Η ΟΜΟΡΦΙΑ ΔΕΝ ΕΙΝΑΙ ΠΑΡΑ Η ΑΡΧΗ ΤΟΥ ΤΡΟΜΟΥ

Michael Cunningham opens his new novel, By Nightfall, with a quote from Rainer Maria Rilke: “Beauty is nothing but the beginning of terror.” In the hands of this Pulitzer Prize-winning writer you know the terror will not be the beast in the lake or a stalker on the net. The terror will be what’s in the heart. That is the lurking menace.
By Nightfall is the story of Peter Harris, a middle-aged art dealer in Manhattan. Cunningham, who is gifted at describing the “moments in between,” introduces us to Peter in a moment typical of all New Yorkers: stuck in traffic, en route to a cocktail party uptown. The taxi is stuck. Inside, Peter and his wife, Rebecca, are stuck.
They are forty-somethings, urban empty nesters figuring out what’s next now that their college-aged daughter Bea has left for Boston (although not strictly for academic reasons, more likely to escape). Rebecca has announced that her 22-year-old brother Ethan, a k a Mizzy – the family’s extreme shorthand for “the Mistake” – is crashing at their apartment for an undisclosed amount of time.
There is plenty of physical room at their downtown loft with Bea now gone. How much psychic space they have is another question. Mizzy is a nomadic hustler. A Yale drop out and a drug addict. Not the perfect formula for a houseguest. But he’s family and Peter is smitten with Rebecca’s old-line Baltimore clan. Mizzy was an afterthought, literally, a birth order caboose arriving years after his three sisters were grown. As the baby, and the Mistake, he is doted upon. He is also a dangerous charmer and unknowable. Rebecca assures Peter this go around will be different. They will be different with him. “No, really,” Rebecca tells Peter about Mizzy’s visit, “we should set some limits with him.”
As the taxi creeps past the cause of the delay – a hansom cab’s horse has been killed by a passenger car – Peter’s mind weaves back and forth through a bombardment of passing thoughts. There’s the imminent party and its pretentious hostess with her imported vodka from Moscow; the expected guests who will reiterate their usual flight paths through the various urbane disciplines of art, business and academe; there’s a Styx song from the 70s making a cameo appearance in his thoughts as his mind flits from horse to cab to party to Mizzy to Matthew, his brother, dead of AIDS, and back to the conversation with Rebecca. Like the song fragments lodged in his head, Peter too would like to sail away from the holding pattern his life is in and “set a course for the virgin sea.”
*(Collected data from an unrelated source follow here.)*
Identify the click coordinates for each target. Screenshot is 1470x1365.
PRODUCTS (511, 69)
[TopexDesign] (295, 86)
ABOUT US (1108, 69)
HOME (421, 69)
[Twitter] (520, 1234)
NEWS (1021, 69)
This scene outlines the interior decoration scheme of “By Nightfall.” Peter’s story will be all inclusive of his thoughts. He’s an everyman here and the reader will nod his or her head in agreement that the modern mind is a thing of wonder as it sorts and files and pulls from the database in an effort to make sense of everything to avoid thinking about anything.
The plot is the heart at work. Peter and Mizzy play out a pas de deux as Peter sorts through his resentments and expectations of Mizzy. Mizzy is alive in spite of all his ill-advised and illegal peregrinations, while Peter’s brother is not. Mizzy seems to have glided through life in some kind of E-ZPass lane with everyone picking up – or ignoring – the pieces for Mizzy. To the family, he is a needed reminder, a human madeleine, of their crazy bunch and their old creaky house, and they are quick to forget and forgive Mizzy’s hurtful struggles. Not so Peter. After he arrives home early one day to nap he ends up being a silent witness, an eavesdropper in his own bedroom, to Mizzy’s secrets. The faux walls of the loft are only visual barriers. They can’t hide everything. As Peter listens, he thinks of his daughter, on the other side of this cardboard illusion for all those years. What did that do to Bea? He learns too much about Mizzy’s life through the flimsy pressboard on this afternoon and soon the two are overly entangled, which both attracts and frightens Peter. Can he comfortably cross the borders of his family, his marriage, when tempted by Mizzy?